Monday 10 December 2018

Changes to tax breaks which will hit thousands of ordinary workers deferred until 2020

Taoiseach accuses Mary Lou of 'hypocrisy' over $400 lunches as he faces backlash over tax changes

Sinn Féin leader Mary Lou McDonald said shop assistants would lose €120 per year allowed for things like uniforms and equipment
Sinn Féin leader Mary Lou McDonald said shop assistants would lose €120 per year allowed for things like uniforms and equipment

Kevin Doyle & John Downing

Changes to the tax breaks which will hit thousands of ordinary workers have been deferred by a year.

Finance Minister Paschal Donohoe has confirmed that a review of tax relief on expenses will be carried out by the Revenue Commissioners next year.

But he said there will be no attempt to stop the entitlements availed of by at least 80,000 workers until 2020.

“Expenses that are wholly, exclusively and necessarily included for the purposes of work will continue to be claimable under the Tax Consolidation Act. That is not changing,” Mr Donohoe said.

“But what will be happening next year is that the matter will be reviewed. They [Revenue] have informed me that there won’t be any change in terms of how they implement this policy until January 1, 2020.”

This was added to Taoiseach Leo Varadkar’s office which said the review of concessionary flat rate expenses was needed “to ensure that the expenses granted remain justified and appropriate to modern day employments and work practices”.

Earlier, Mr Varadkar faced accusations of “giving tax cuts with one hand while clobbering workers with the other.”

Sinn Féin leader, Mary Lou McDonald, said Mr Varadkar pledged at his party Árd Fheis on Saturday that he would make major tax cuts over the coming five years.  But she said the Revenue Commissioners are in fact moving to cut a special small tax allowance to low-paid workers.

Ms McDonald said people like the 75,000 shop assistants would lose €120 per year allowed for things like uniforms and equipment.  She said the planned change would net just €9m per year for national coffers while the “super-rich” claimed €93m under various allowances last year.

“It’s hardly a massive outlay – but nonetheless the loss of it for low earners will be felt,” the Sinn Féin leader said.  She added that changes to banks’ tax allowances could net €175m while an extra €750m could be taken from multinational companies.

But the Taoiseach hit back and accused Ms McDonald of “hypocrisy.” He said that on November 11, all the Irish party leaders honoured the dead of World War I, and later attended the inauguration of President Michael D Higgins for his second term.

But Mr Varadkar said that on that day Ms McDonald was in New York attending a $400 per-plate fundraising lunch to raise funds for Sinn Féin.

“Do you not see the hypocrisy in that?” the Taoiseach asked.

“You were in New York drinking champagne and having €400 per-plate lunches,” Mr Varadkar later added.

Ms McDonald said she had later attended a World War I commemoration in Sligo on November 14.  She said the planned tax changes would hit the lowest paid workers.

The Taoiseach again accused Sinn Féin of falsely claiming they only take the average industrial wage out of their Dáil salaries. 

He said there would be no change in workers’ tax allowances until 2020 – “if at all” – but he also argued that the Revenue Commissioners were independent in such matters and workers would still be able to claim other expenses.

Tens of thousands more workers are in the firing line for a sudden 'tax grab' that will hit the incomes of some of the lowest paid.

CIÉ workers, teachers, hotel, bar and construction staff may be next to see tax relief on their expenses axed.

The Revenue Commissioners stands accused of an "attack on workers" after it already moved to strip 80,000 people of these annual tax allowances.

Shop assistants, actors and journalists are among those who have already been hit with no warning. Now the Irish Independent has learned that a raft of other sectors is under scrutiny, as the Revenue further reviews the scheme.

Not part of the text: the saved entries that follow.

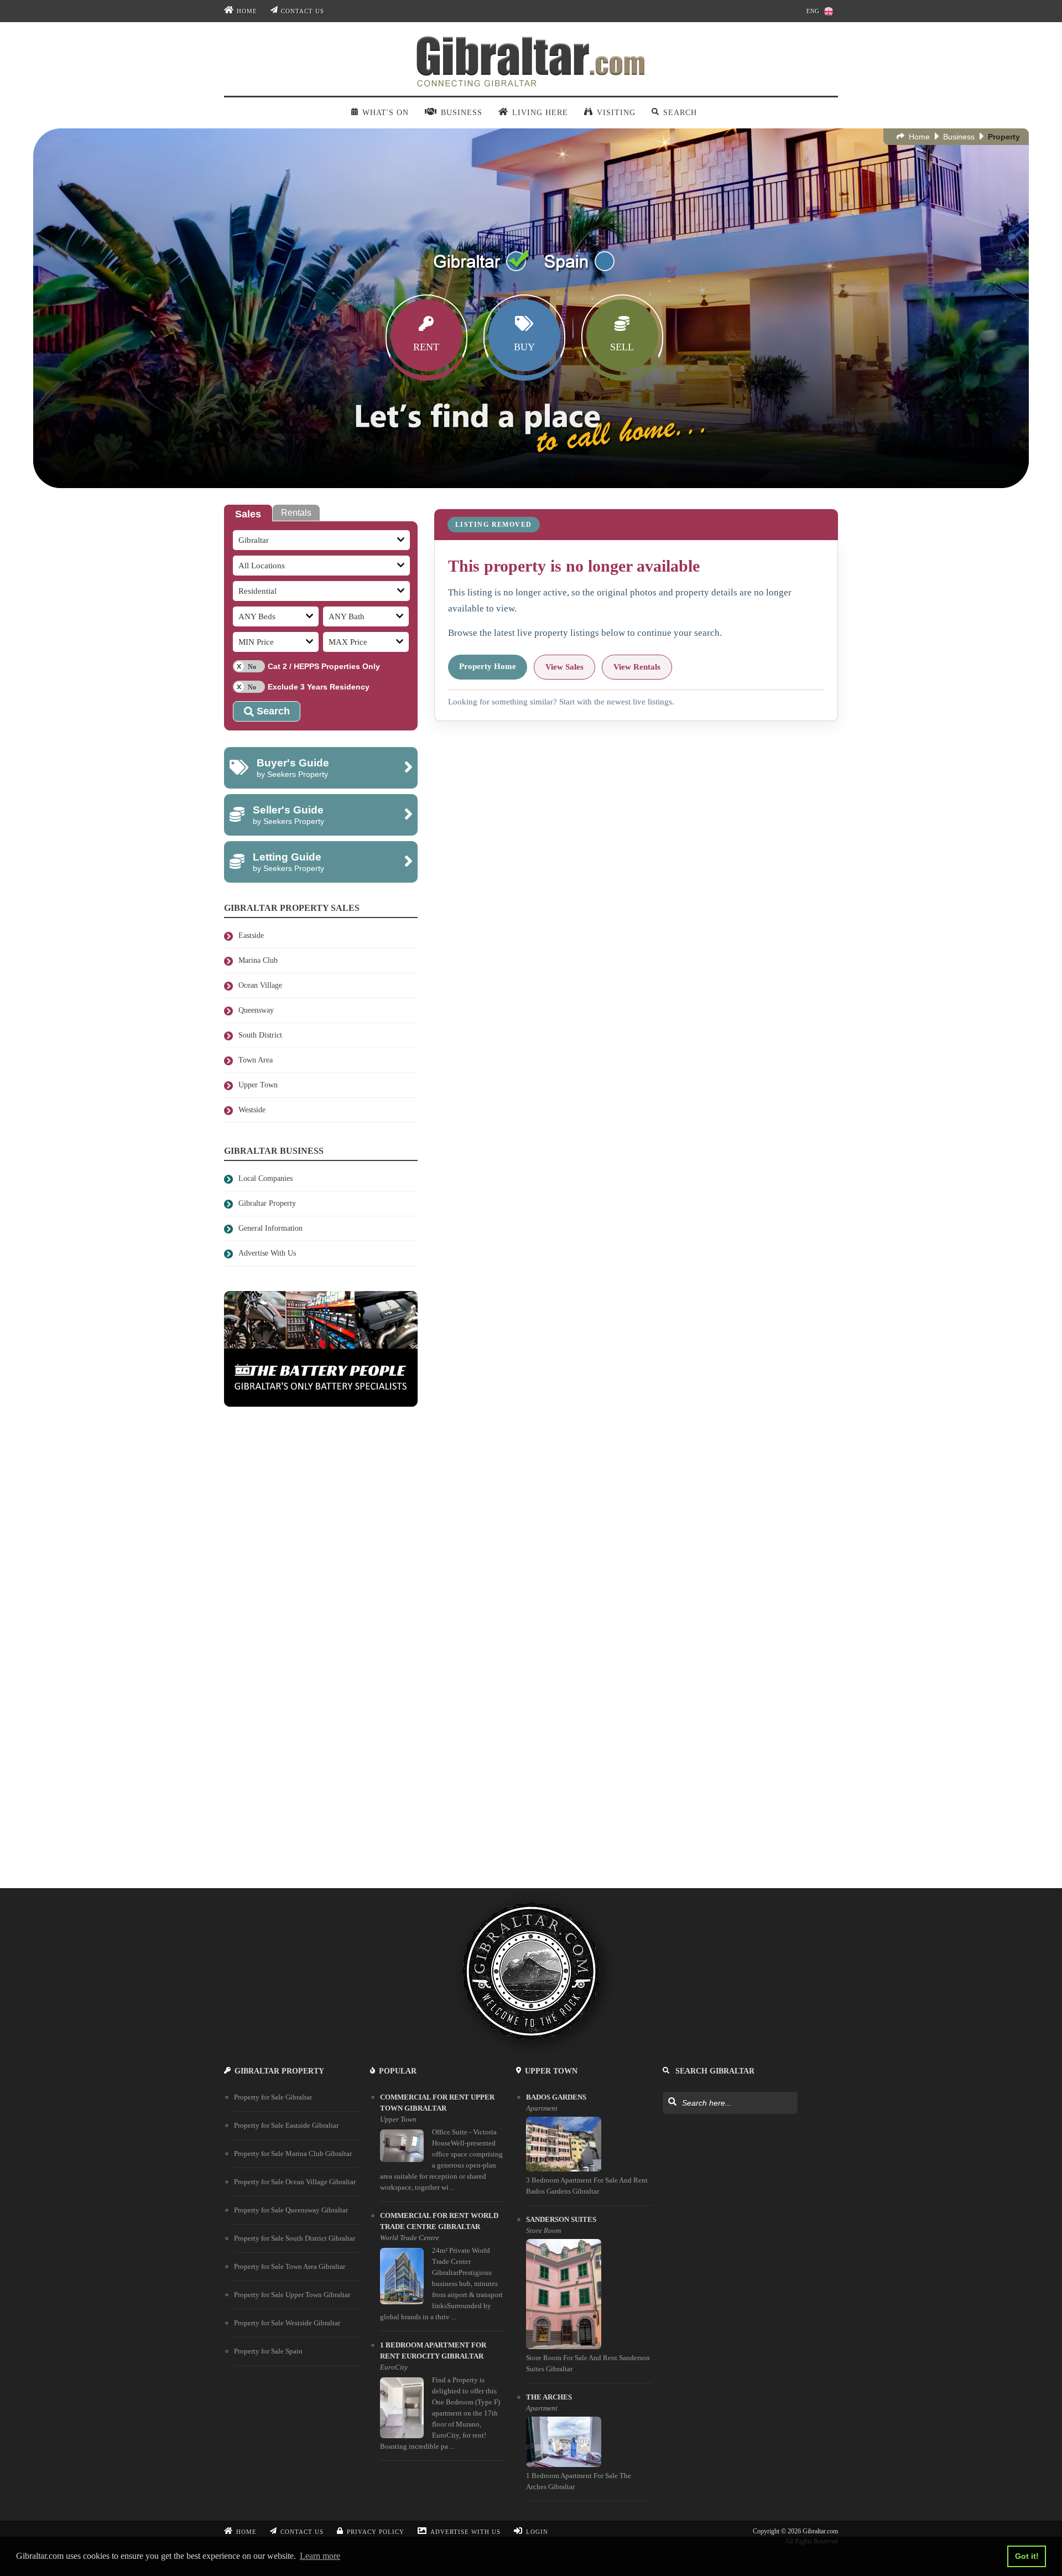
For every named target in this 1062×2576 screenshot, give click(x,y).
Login (537, 2531)
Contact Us (302, 11)
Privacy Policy (375, 2531)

Hotel workers, bar staff, construction workers, and rail and bus staff are all in the firing line, it is understood. However, unions claimed that tax officials were reluctant to cut allowances to staff who pay fees to professional bodies, including hospital consultants.

The flat-rate scheme is meant to cover the cost of workers who have to pay for uniforms and tools. It reduces the portion of a worker's income they have to pay tax on. The exact reduction depends on a person's profession - but more than half-a-million PAYE workers currently avail of it.

Ending the allowance will likely wipe out any gains from the recent Budget. There was no warning about the impending change, and it comes despite Fine Gael promising more tax cuts for workers.